Me and Kurt have been making these shakes lately. Vanilla ice cream, chocolate pudding powder, and peanut butter cups. We made them twice this past weekend, I think I put on a few pounds because of it, but oh are they heavenly.

Wednesday, January 26, 2011


I don't know what it is, but I've all of a sudden become very interested in having a clean apartment. Not just neat, but clean. As in, I'm about to mop my kitchen floor on my hands and knees because I don't have a mop yet, and I just dusted every surface in my apartment that could be dusted. I don't quite know where this is coming from, though I expect it's somewhat related to seeing how dirty the Herrick house in GR was when I moved out of it in August, having lived there for 3 years. Either way, I'm pretty sure there's no harm in it.

Wednesday, January 19, 2011


I have a funny story from work today.

Today I decided that when the refugees come for intake (usually the day after they arrive in the US, to do all the boring paperwork and find out all we can about them), I would see if I could get a time slot in which to sit down and explain a few things about housing to them. For example, when rent is due, where to send their rent (I think I'm going to start giving each family a half sheet of paper with all this info), which utilities they pay, what phone number to call for repairs, when they need to start paying rent, etc. So today, in the first intake I tried this out on, one guy asked me a bunch of questions about his apartment. Since I had personally checked over his apartment, I knew that most of the reports of broken things could be attributed to refugees newly arrived not quite understanding their American apartment, so I ended up driving them home after intake and checking out the problems. The sink, indeed, was clogging up, but the stove was fine. Then, there was the perennial issue of the smell of food permeating the entire apartment, which seems to bother a fair amount of refugees from every country refugees have come from. I just explained to him that American apartments have to have thick walls and enclosed spaces so that we can keep the heat in during the winter. We don't have open space to the outside (which he was worried about because he didn't have). Then he point blank asked me for another bed because when his wife is menstruating, they can't sleep in the same bed. He also wanted another bed for when they had guests in the future. He was very adamant that it was their culture that men did not share a bed with their wife when the woman was menstruating. His wife was even chiming in with "4 days!" He clarified, saying "Four days out of every month, I must sleep on the floor?" I basically told him yes, because LFS buys 1 bed for married people, and we can't buy any more. I told him that when he gets a job and some money, he can buy himself another bed.

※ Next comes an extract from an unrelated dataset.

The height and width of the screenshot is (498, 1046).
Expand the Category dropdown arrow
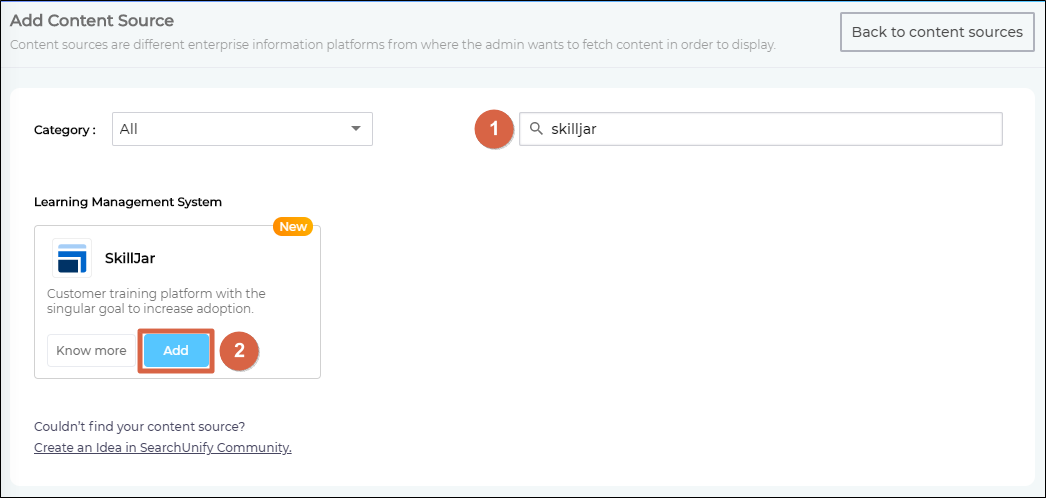[x=355, y=129]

I don't usually have client interactions like this, mostly because most of our refugee's English is non existent, or not good. But this Bhutanese family spoke English well (the two young, married adults), and I guess my new idea of having a talk with the refugees during intake might turn into a little more client interaction.

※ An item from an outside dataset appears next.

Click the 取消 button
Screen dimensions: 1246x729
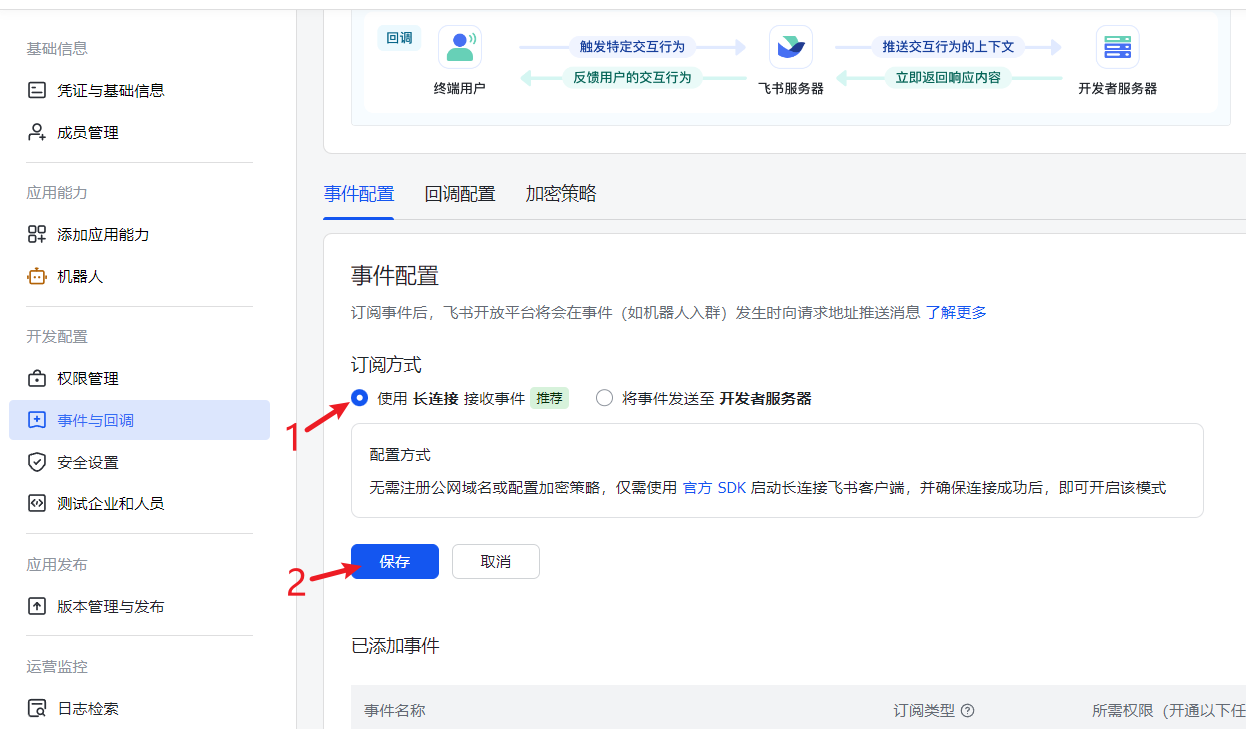pos(495,562)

It was snowing pretty hard on my way home from work. This week I've already logged 27 hours (11 yesterday), so since we're still on the 37.5 work week, that means I get to work 10 1/2 hours between Thursday and Friday (with a 2 1/2 hour cushion, if something comes up). Sounds good to me. I love the flexibility of my job.

Monday, January 3, 2011

The Good Life

Last night me and Kurt met Spanky at IHOP for dinner and a game of Phase 10. He is hilarious. He regaled us of a tale of when he was, like, 13 years old, got a phone in his room, and decided to make a prank call to 1-800-BEER000 and it was a guy named Bob. And how he and his friends called Bob on and off over a 10 year period. It was a hilarious story and my stomach hurt at the end of the night from the laughter.

It was a very fun time played games and eating yummy IHOP food.

Today I met with a guy who will probably be a volunteer for us. He used to be a commercial airline pilot, but now he's going to school to be an airplane technician. He has been in Omaha for 1 week and he's already on board to volunteer. He seems like an interesting person. People are interesting. I like meeting people.